◆ Records for the exercise

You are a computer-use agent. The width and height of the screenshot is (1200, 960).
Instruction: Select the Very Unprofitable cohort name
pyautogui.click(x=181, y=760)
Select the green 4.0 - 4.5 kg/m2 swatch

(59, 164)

◆ Exercise goal
Every entry above has to be returned exactly as written.

◆ Completed task
You are a computer-use agent. The width and height of the screenshot is (1200, 960).
Instruction: Select the Very Unprofitable cohort name
pyautogui.click(x=181, y=760)
Select the green 4.0 - 4.5 kg/m2 swatch

(59, 164)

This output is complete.